BLAST XML Results Preview

Motivation

Completed BLAST jobs that use -outfmt 5 produce XML result files, but the dashboard analytics/export path only parsed tabular -outfmt 6 / -outfmt 7 rows. Researchers could download the XML, but could not quickly inspect hits in the browser or export one consolidated CSV in the same way they would review an NCBI Web BLAST results table.

User-facing change

  • The results analytics page now opens on a Hits table that shows query, accession, organism/taxid, description, HSP query coverage, identity, length, e-value, bit score, source file, and a conservative review badge.
  • The Hits / Alignments tabs now read all parseable result blobs by default instead of treating the first result file as the whole job. The UI reports returned, filtered, total-hit, and file-coverage counts and supports paging, sorting, accession text filtering, organism/taxid filtering, identity, HSP query-coverage, and e-value thresholds.
  • -outfmt 5 BLAST XML results are parsed into the same canonical hit model as tabular output, so overview stats, alignment cards, CSV, TSV, and JSON export work for XML-backed jobs.
  • Result exports include computed query/subject coverage, source blob, and diagnostic review fields when those values are available.
  • HSP coverage is computed from query/subject coordinate spans when coordinates are available, preventing gapped alignments from inflating review badges via raw alignment length.
  • Alignment preview parsing stops at a server-side hit safety cap and surfaces the response as partial instead of letting very large result sets exhaust the API sidecar.
  • Numeric hit values are rendered defensively when a malformed tabular result field has to be preserved as text, preventing one bad row from breaking the preview.
  • Partially readable result sets are surfaced as degraded in the UI instead of being mistaken for clean no-hit jobs.
  • Gzipped result blobs such as merged_results.out.gz are read through a bounded decompression path before parsing.

API / IaC diff summary

  • api/services/blast_results_parser.py adds parse_blast_xml and parse_blast_result_content for XML/tabular auto-detection, with namespace-tolerant XML element traversal.
  • api/services/storage_data.py adds read_result_blob_text, which inflates .gz result blobs with a decompressed byte cap.
  • api/routes/stubs.py expands the result parser target set from .out only to .out, .out.gz, .xml, and .xml.gz, and makes the alignment endpoint page/sort/filter across all parseable result blobs by default.
  • web/src/pages/BlastAnalytics.tsx adds the Web BLAST-style Hits table and makes it the default analytics tab, with review badges and richer table controls for molecular diagnostic review.

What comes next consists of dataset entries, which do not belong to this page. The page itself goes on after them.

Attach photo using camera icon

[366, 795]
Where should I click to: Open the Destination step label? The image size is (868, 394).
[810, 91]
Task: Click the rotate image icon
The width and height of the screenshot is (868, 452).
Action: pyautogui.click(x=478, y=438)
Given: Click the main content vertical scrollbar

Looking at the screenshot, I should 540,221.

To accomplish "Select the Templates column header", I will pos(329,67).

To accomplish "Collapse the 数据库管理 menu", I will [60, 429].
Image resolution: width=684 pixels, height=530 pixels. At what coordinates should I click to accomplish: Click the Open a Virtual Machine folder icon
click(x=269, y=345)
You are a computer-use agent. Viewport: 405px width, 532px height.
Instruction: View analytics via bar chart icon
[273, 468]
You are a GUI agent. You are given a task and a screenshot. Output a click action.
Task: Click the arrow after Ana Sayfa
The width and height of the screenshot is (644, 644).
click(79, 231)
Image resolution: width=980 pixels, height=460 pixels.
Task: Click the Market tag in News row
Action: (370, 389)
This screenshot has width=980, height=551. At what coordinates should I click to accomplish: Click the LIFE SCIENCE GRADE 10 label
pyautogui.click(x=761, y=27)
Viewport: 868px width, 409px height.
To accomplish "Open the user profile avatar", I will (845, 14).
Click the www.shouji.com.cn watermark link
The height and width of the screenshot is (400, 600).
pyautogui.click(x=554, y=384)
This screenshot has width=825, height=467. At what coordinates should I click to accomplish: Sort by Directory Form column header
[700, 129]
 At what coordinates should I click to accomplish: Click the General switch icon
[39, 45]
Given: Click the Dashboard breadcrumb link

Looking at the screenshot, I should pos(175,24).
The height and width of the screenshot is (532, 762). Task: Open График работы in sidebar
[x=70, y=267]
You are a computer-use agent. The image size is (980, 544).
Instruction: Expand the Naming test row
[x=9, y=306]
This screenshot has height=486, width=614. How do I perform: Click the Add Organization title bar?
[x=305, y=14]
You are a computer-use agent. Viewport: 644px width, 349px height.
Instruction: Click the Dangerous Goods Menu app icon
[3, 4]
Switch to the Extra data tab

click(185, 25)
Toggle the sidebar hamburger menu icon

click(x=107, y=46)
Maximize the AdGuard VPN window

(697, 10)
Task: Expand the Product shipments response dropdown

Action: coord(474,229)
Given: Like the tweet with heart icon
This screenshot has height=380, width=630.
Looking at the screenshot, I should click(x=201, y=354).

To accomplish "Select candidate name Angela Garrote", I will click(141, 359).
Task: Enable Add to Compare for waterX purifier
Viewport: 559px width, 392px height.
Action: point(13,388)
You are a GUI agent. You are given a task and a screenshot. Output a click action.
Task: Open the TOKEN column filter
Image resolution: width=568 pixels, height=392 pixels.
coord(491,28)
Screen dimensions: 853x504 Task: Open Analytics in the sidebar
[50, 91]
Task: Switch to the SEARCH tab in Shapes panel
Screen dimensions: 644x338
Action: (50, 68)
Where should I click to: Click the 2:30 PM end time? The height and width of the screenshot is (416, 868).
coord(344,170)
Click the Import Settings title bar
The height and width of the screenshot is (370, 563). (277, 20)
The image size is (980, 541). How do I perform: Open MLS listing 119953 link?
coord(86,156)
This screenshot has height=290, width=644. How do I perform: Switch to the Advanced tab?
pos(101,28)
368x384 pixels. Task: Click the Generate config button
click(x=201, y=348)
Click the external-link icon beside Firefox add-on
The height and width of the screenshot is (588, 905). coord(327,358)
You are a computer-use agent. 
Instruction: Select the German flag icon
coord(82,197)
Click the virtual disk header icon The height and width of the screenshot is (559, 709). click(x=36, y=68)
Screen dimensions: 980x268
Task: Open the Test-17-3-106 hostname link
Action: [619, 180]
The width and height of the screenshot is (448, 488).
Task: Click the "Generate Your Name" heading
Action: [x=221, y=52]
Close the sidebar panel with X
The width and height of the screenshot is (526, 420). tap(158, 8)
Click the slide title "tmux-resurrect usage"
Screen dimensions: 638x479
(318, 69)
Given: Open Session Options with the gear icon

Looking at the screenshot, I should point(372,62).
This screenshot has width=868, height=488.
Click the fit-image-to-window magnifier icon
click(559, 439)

No IaC changes. No new dependencies.

Validation evidence

uv run pytest -q api/tests/test_blast_results_parser.py api/tests/test_blast_results_routes.py api/tests/test_storage_data.py
  52 passed in 1.36s

uv run pytest -q api/tests
  622 passed in 31.10s

uv run ruff check api
  All checks passed!

cd web && npx eslint src/pages/BlastAnalytics.tsx src/api/blast.ts --max-warnings 0
  passed

cd web && npm run build
  ✓ built in 5.06s

The full frontend build emitted the existing Vite chunk-size warning for the main bundle; it did not fail the build.